STATED TASK A:
In the records below, copy word for word the stretch from the line containing "You are a GUI" through the end of the records, leaving out the pictures.

------ EXTRACTED TEXT ------

The Proto-Cuneiform numerals are one of the most complex systems of enumeration in any early writing system. Their decipherment took place over several phases in the 20th century, including major advances in Adam Falkenstein’s 1936 signlist, specific studies by Jöran Friberg [de] and A. A. Vajman, and ultimately the identification and decipherment of fifteen distinct systems of enumeration in the collaborative efforts of Peter Damerow and Robert K. Englund in the 1980s as part of the Archaische Texte aus Uruk project.

Basis 
Alongside the decipherment of specific numerical systems, Denise Schmandt-Besserat has long argued that Proto-Cuneiform signs generally, including both numerical and non-numerical signs, were based on three-dimensional tokens that were in use in the ancient Near East for millennia. This idea, which seems to be based on a suggestion from Amiet, has been subjected to a great deal of discussion and criticism. There is a widespread consensus that the plain tokens, particularly those found within clay bullae, correspond to the proto-cuneiform numerical signs, but the link that Schmandt-Besserat posited between complex or decorated tokens and the non-numerical proto-cuneiform signs is disputed.

------ DATA EXTRACT ------

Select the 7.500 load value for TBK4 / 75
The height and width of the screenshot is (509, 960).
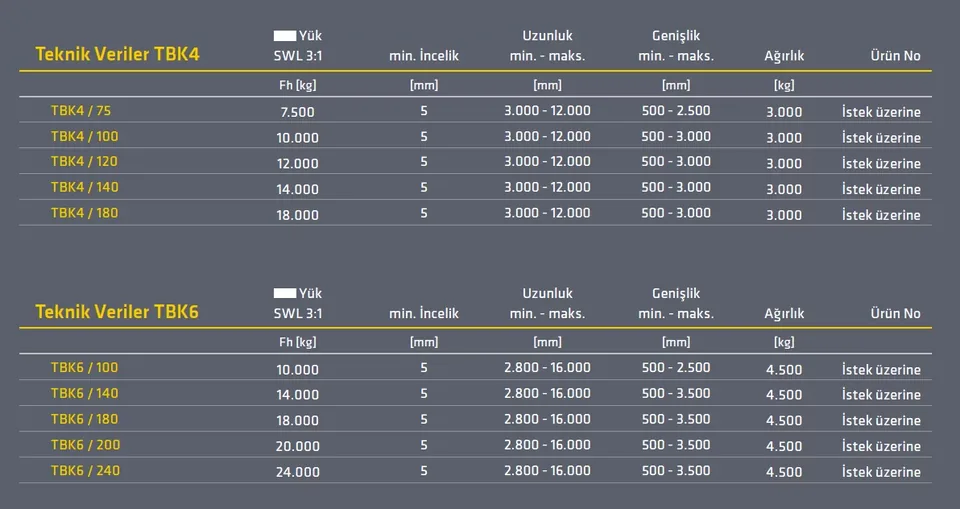[x=297, y=112]
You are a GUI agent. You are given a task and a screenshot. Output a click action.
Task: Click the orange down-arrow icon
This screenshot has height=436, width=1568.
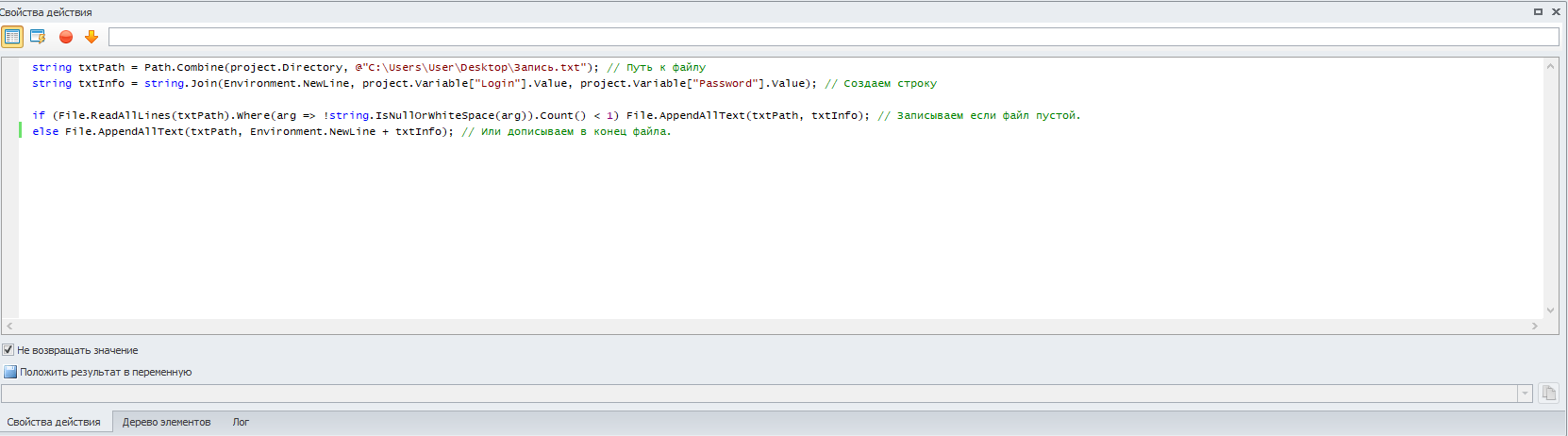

------

STATED TASK B:
Pick up the text on Proto-Cuneiform numerals above where it stops and keep writing.

OUTPUT A:
You are a GUI agent. You are given a task and a screenshot. Output a click action.
Task: Click the orange down-arrow icon
This screenshot has height=436, width=1568.

OUTPUT B:
Decipherment 
Many numerical signs and some systems of enumeration are shared between the Proto-Cuneiform numerical system and the Proto-Elamite numerical signs, but the most surprising feature of the proto-cuneiform numerals is that the same numerals can appear in different numerical systems with different values. Because of this, certain numerical systems, such as the system for measuring grain, were misconstrued for decades in the mid-20th century. S. Langdon, probably influenced by V. Scheil, argued that grain notations were based on a decimal system, but this was disproven by Jöran Friberg in the late 1970s. Building on Friberg's work on the system for grain measurement as well as A. A. Vajman's work on the sexagesimal and bisexagesimal systems, Peter Damerow and Robert K. Englund carried out a systematic classification and study of the proto-cuneiform numerals in all known texts in the 1980s, ultimately identifying fifteen distinct numerical systems.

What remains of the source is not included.